- **Exercise details**: Beginning with the line that contains "Click the 001 field toolbar icon", reproduce every line through the end of the records below exactly, and leave the pictures out.

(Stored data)
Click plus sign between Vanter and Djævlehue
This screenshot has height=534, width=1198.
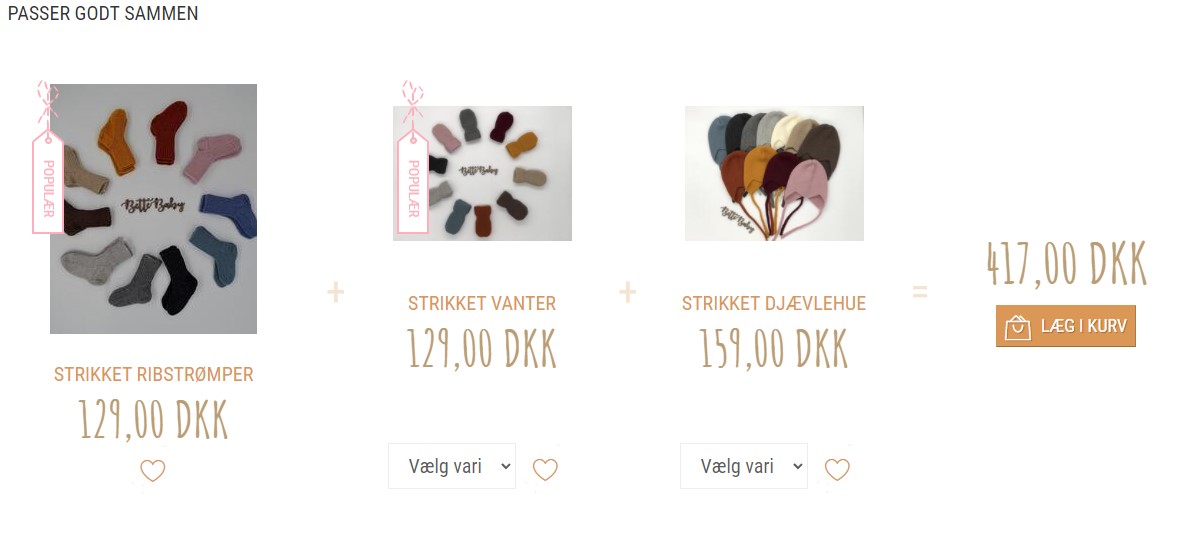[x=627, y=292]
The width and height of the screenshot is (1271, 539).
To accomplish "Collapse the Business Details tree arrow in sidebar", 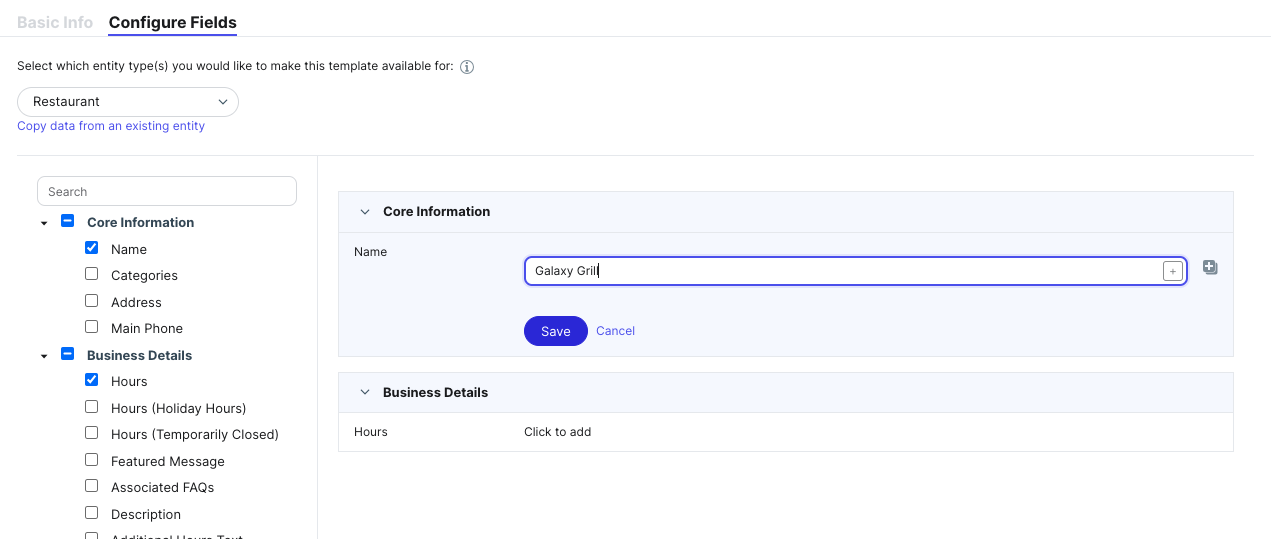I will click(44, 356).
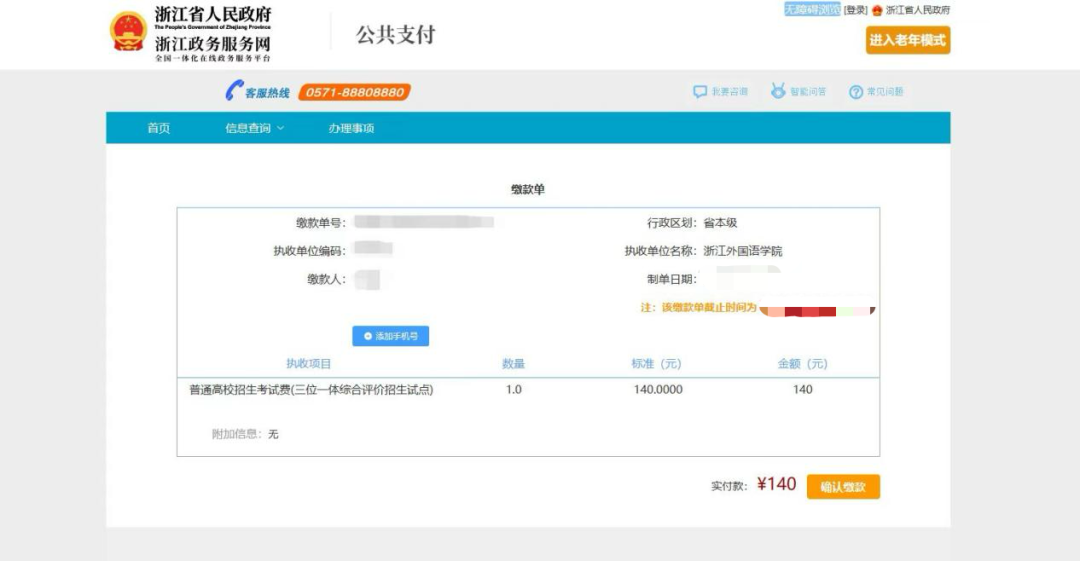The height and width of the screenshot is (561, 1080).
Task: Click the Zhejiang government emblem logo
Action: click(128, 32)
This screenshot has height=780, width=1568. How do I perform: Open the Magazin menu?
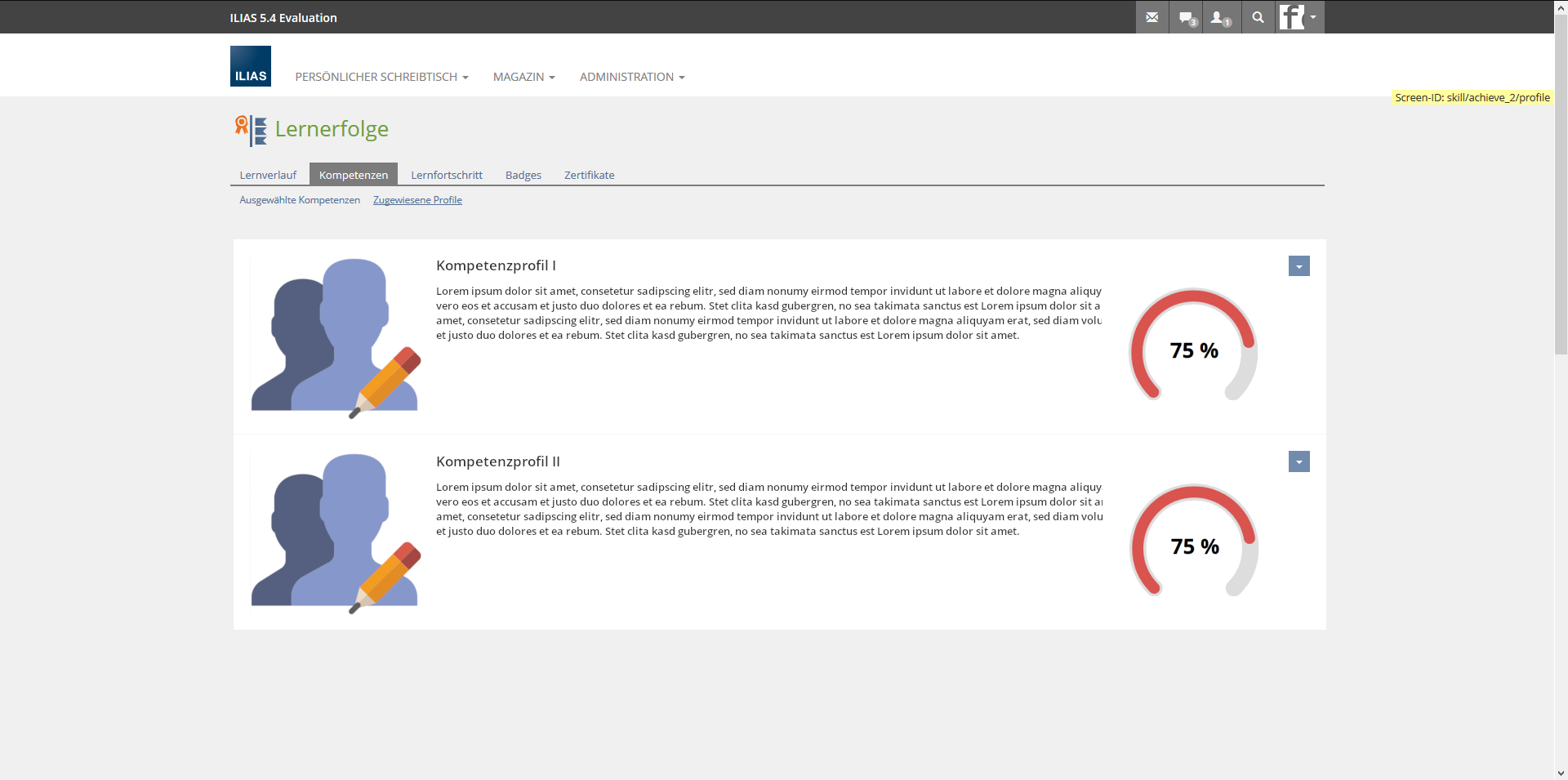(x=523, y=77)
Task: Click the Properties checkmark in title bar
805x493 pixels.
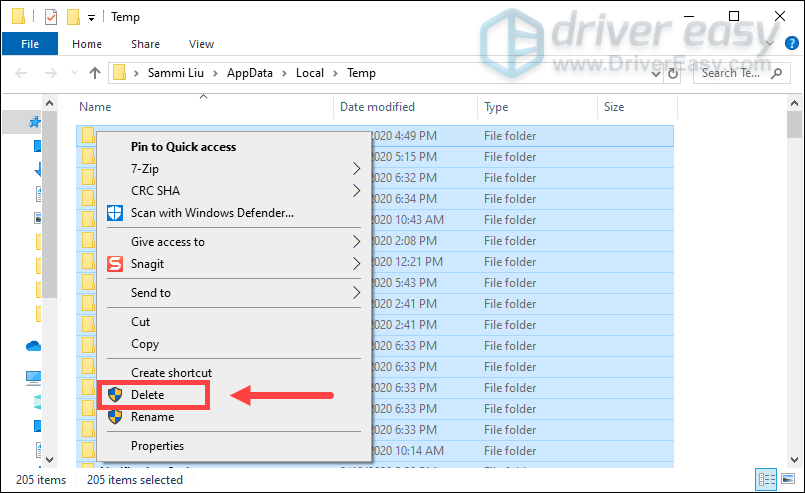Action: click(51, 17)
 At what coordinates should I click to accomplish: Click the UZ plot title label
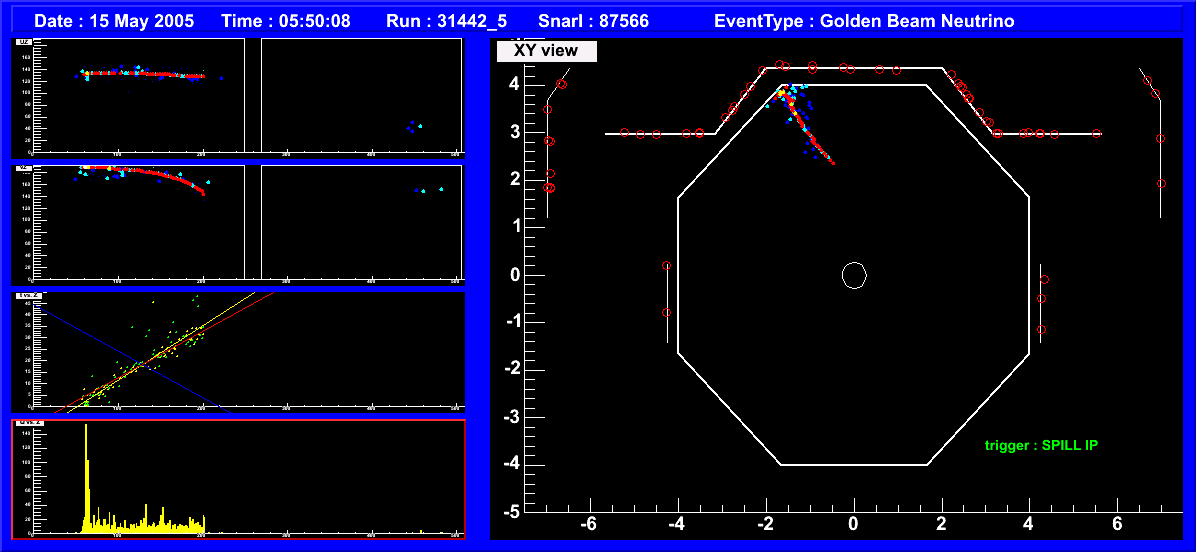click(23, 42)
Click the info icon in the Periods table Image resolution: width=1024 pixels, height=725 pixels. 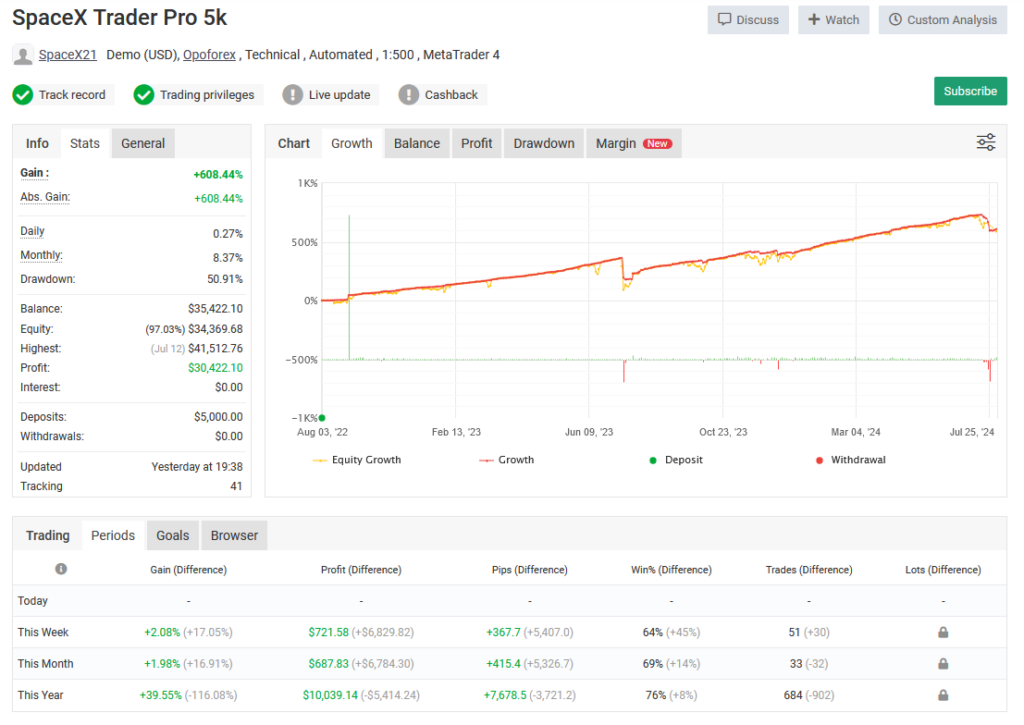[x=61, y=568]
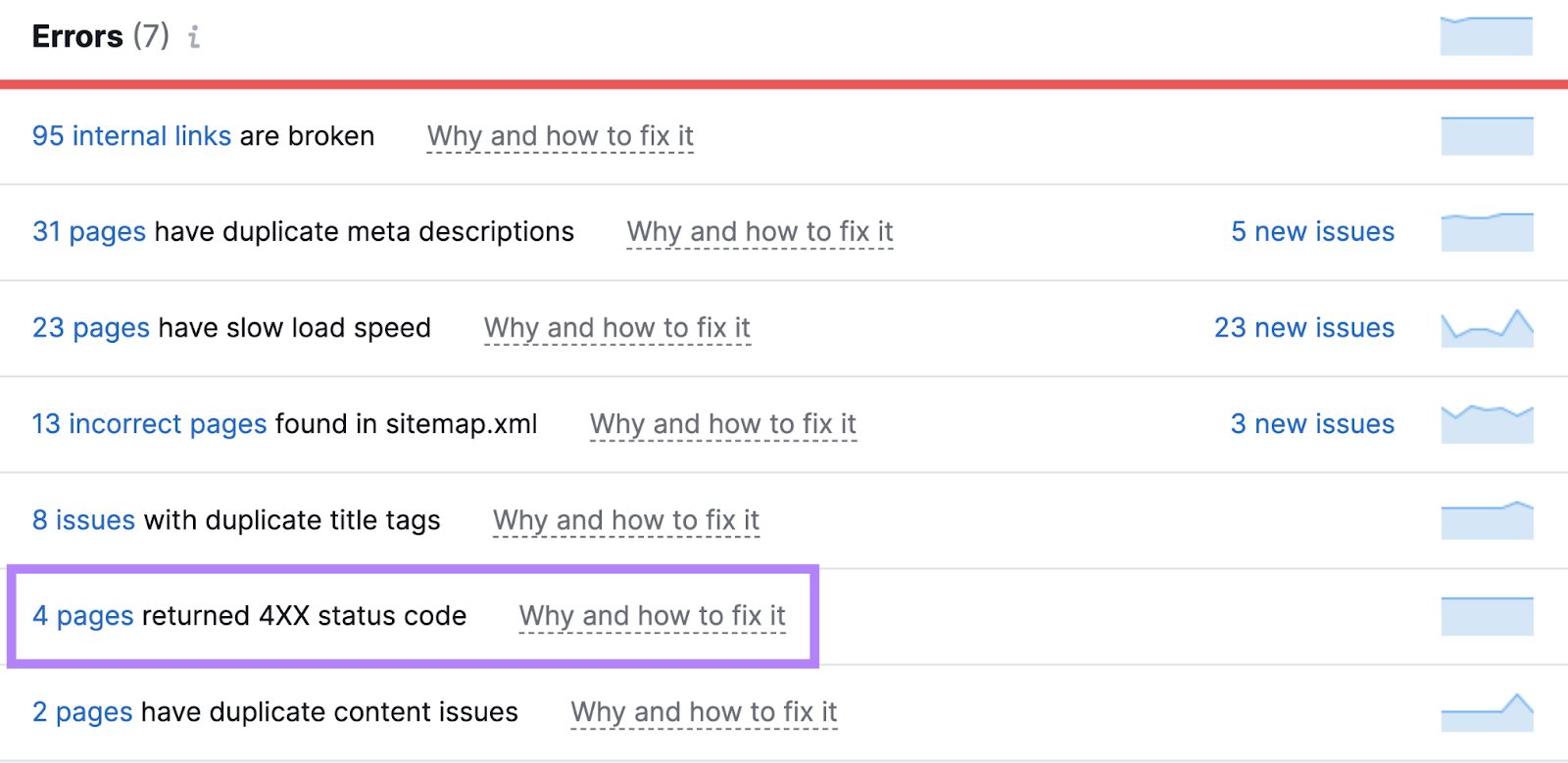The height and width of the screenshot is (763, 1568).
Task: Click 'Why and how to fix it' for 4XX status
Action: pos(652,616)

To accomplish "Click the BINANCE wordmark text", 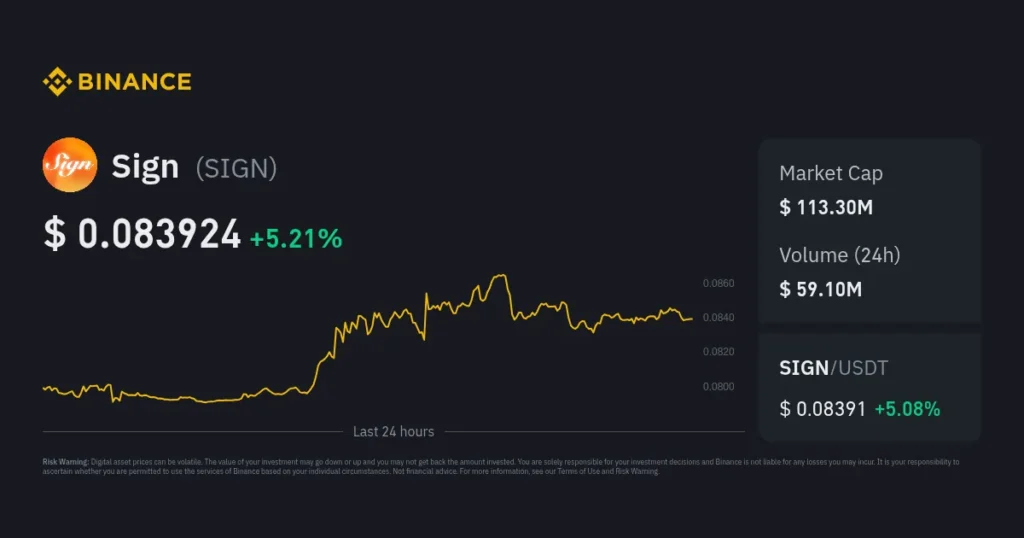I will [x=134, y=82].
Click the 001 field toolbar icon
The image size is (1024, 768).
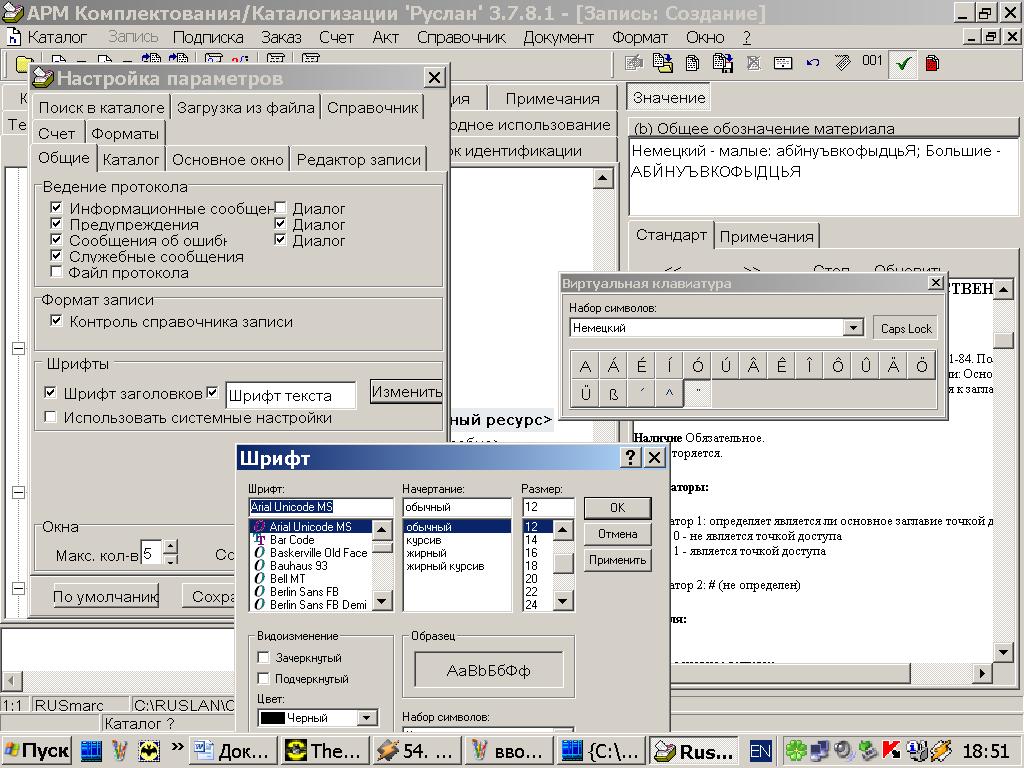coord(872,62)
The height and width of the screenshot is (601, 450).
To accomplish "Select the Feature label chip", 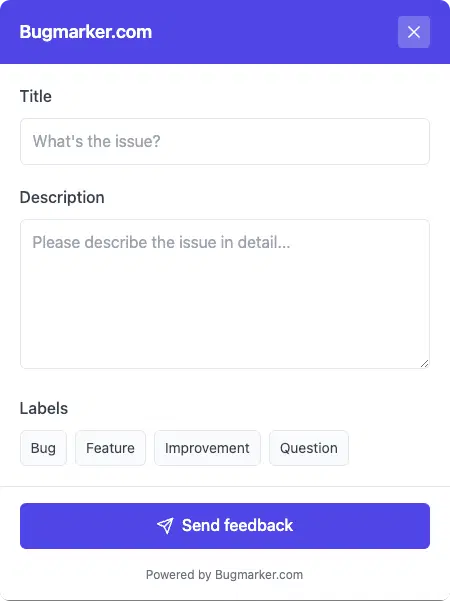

- **Reply to the exercise**:
Click the 001 field toolbar icon
The image size is (1024, 768).
coord(872,62)
The height and width of the screenshot is (601, 450).
To accomplish "Select the Feature label chip", 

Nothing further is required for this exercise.